Hoffman Allison K
Harvard Law School, Petrie-Flom Center for Health Law Policy, Biotechnology and Bioethics, USA.
Am J Law Med. 2010;36(1):7-77. doi: 10.1177/009885881003600101.
The 2010 federal health insurance reform act includes an individual mandate that will require Americans to carry health insurance. This article argues that even if the mandate were to catalyze universal health insurance coverage, it will fall short on some of the policy objectives many hope to achieve through a mandate if implemented in a fragmented insurance market. To uncover this problem, this article sets forth a novel framework that disentangles three different policy objectives the individual mandate can serve. Namely, supporters of the mandate might hope for it to: (1) facilitate greater health and financial security for the uninsured ("paternalism"); (2) eliminate inefficiencies in health care delivery and financing ("efficiency"); and/or (3) require the healthy to buy insurance to help fund medical care for the sick ("health redistribution"). Health redistribution--the primary focus of this article--is a shifting of wealth from the healthy to the sick through the mechanism of risk pooling. Many see health redistribution as a means to enable all Americans to more equitably access medical care on the basis of need, rather than on the basis of ability or willingness to pay. Drawing on evidence from the implementation of an individual mandate in Massachusetts's health reform in 2006, this article reveals that the fragmented American health insurance market will thwart the mandate's ability to achieve these objectives- in particular the goal of health redistribution. Fragmentation is an atomization of the insurance market into numerous risk pools that has been driven by market competition and regulation. It prevents Americans from sharing broadly in the risk of poor health and, in doing so, entrenches a system where access to medical care remains tied to ability to pay and individualized characteristics. The final section of this article examines how various policies, including some in the new law (e.g., insurance regulation and exchanges) and others not (e.g., expanded public insurance), can reduce fragmentation so that the mandate can successfully serve all desired objectives and in the process gain greater legitimacy over time.

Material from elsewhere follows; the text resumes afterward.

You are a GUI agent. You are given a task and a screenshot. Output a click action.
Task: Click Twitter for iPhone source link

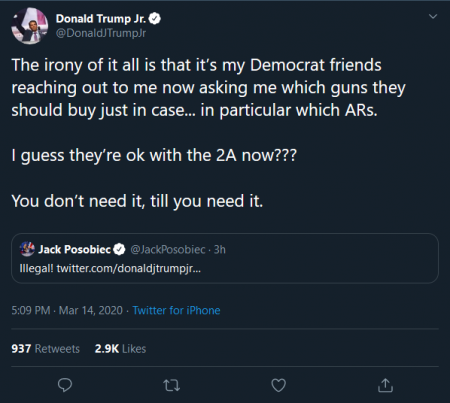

2010年联邦医疗保险改革法案包含一项个人强制参保规定,该规定将要求美国人购买医疗保险。本文认为,即使这项强制参保规定能够促成全民医疗保险覆盖,但如果在分散的保险市场中实施,它将无法实现许多人希望通过强制参保规定达成的一些政策目标。为揭示这一问题,本文提出了一个新颖的框架,该框架梳理了个人强制参保规定能够服务的三个不同政策目标。具体而言,强制参保规定的支持者可能希望它能够:(1)为未参保者提供更强的健康和财务保障(“家长主义”);(2)消除医疗服务提供和融资中的低效率(“效率”);以及/或者(3)要求健康者购买保险,以帮助为患病者的医疗护理提供资金(“健康再分配”)。健康再分配——本文的主要关注点——是通过风险共担机制将财富从健康者转移到患病者。许多人将健康再分配视为一种手段,使所有美国人能够基于需求而非支付能力或意愿更公平地获得医疗护理。借鉴2006年马萨诸塞州医疗改革中个人强制参保规定的实施证据,本文揭示,分散的美国医疗保险市场将阻碍该强制参保规定实现这些目标的能力——尤其是健康再分配目标。分散是指保险市场被细分为众多风险池,这是由市场竞争和监管驱动的。它使美国人无法广泛分担健康状况不佳的风险,并且这样做会巩固一个医疗护理获取仍与支付能力和个体特征挂钩的体系。本文最后一部分探讨了各种政策,包括新法律中的一些政策(如保险监管和保险交易所)以及其他政策(如扩大公共保险),如何能够减少分散状况,以便强制参保规定能够成功实现所有期望的目标,并在此过程中随着时间推移获得更大的合法性。